Task goal ▸ Type the entries out again exactly as they read, but leave every picture behind.

(Collected data)
-------

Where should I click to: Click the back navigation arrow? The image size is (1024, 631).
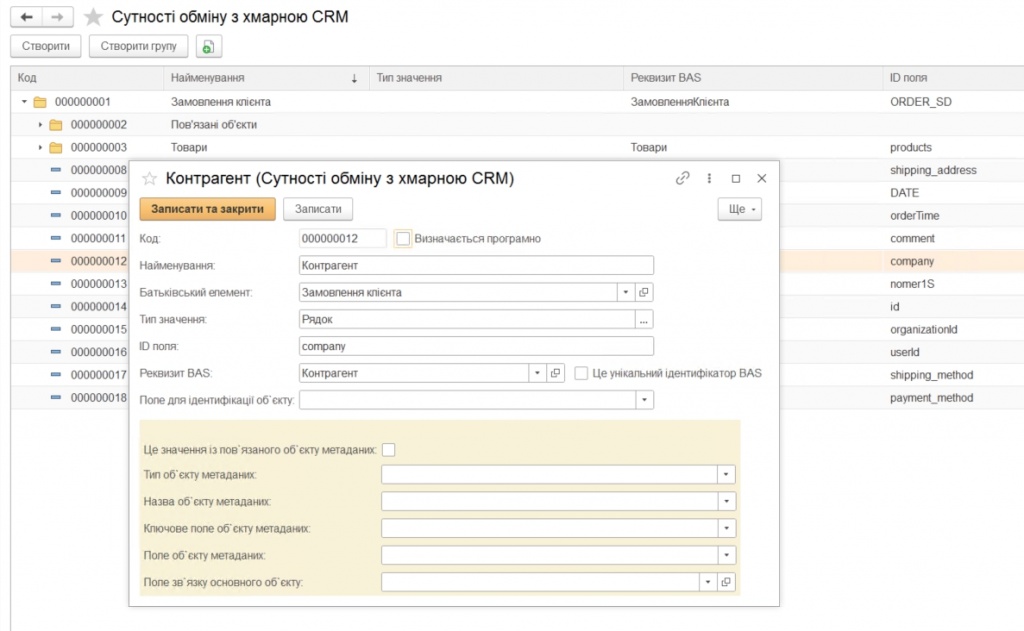(x=26, y=17)
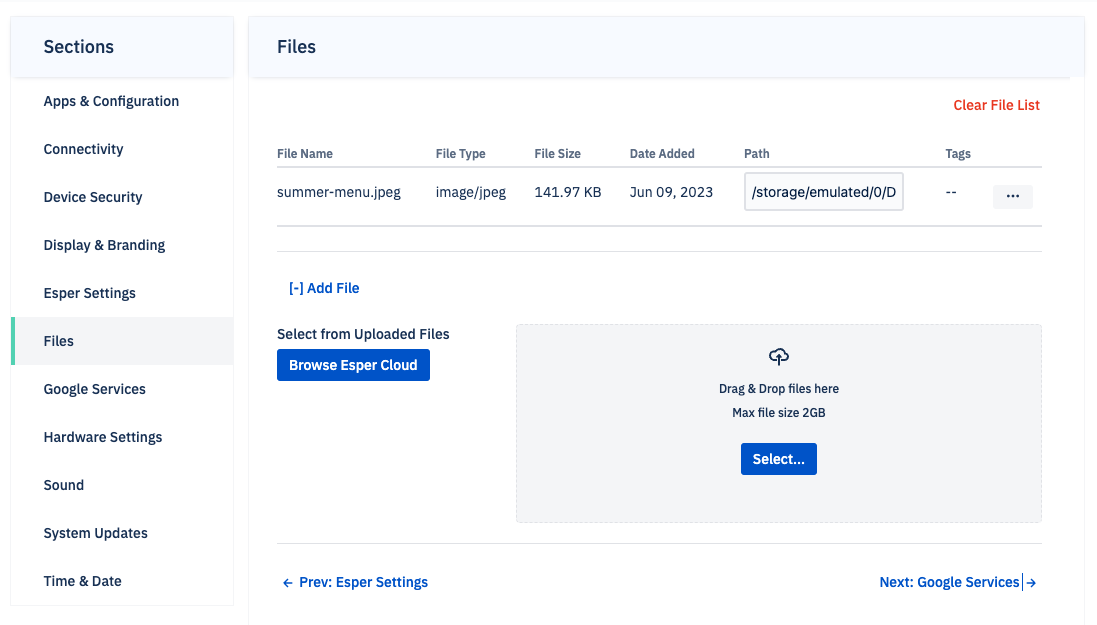This screenshot has width=1097, height=625.
Task: Select the summer-menu.jpeg file entry
Action: (x=337, y=191)
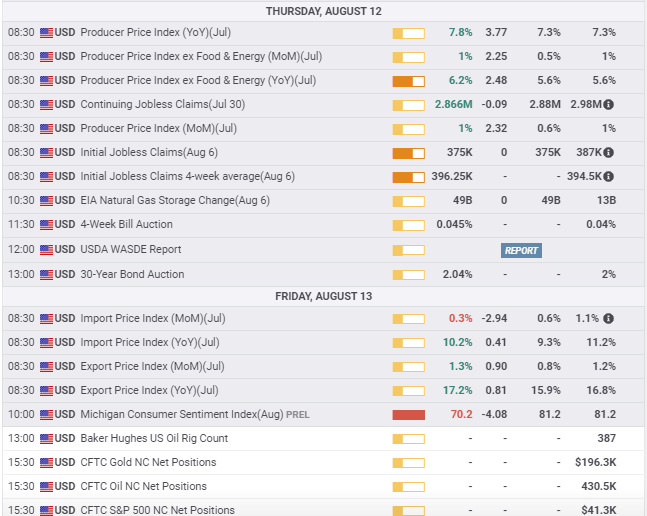Select the Thursday, August 12 date header
Viewport: 647px width, 516px height.
(x=323, y=11)
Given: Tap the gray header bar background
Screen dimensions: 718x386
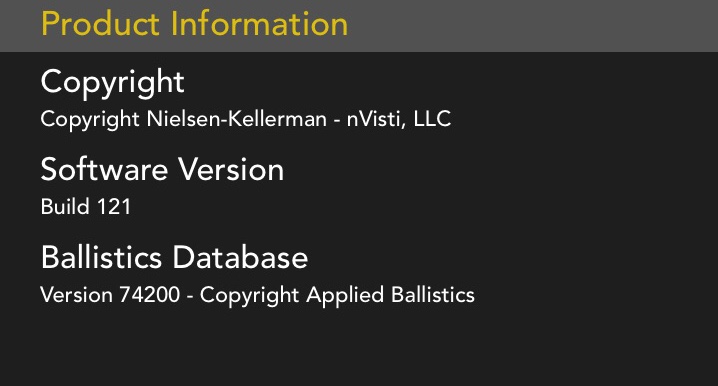Looking at the screenshot, I should click(531, 26).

-------

Solution to the problem ▸
Where should I click to: Click the back navigation arrow? The image size is (1024, 631).
(x=26, y=17)
This screenshot has width=1097, height=625.
Task: Select the summer-menu.jpeg file entry
Action: (x=337, y=191)
Select the Thursday, August 12 date header
Viewport: 647px width, 516px height.
(x=323, y=11)
Given: Tap the gray header bar background
Screen dimensions: 718x386
Looking at the screenshot, I should click(531, 26).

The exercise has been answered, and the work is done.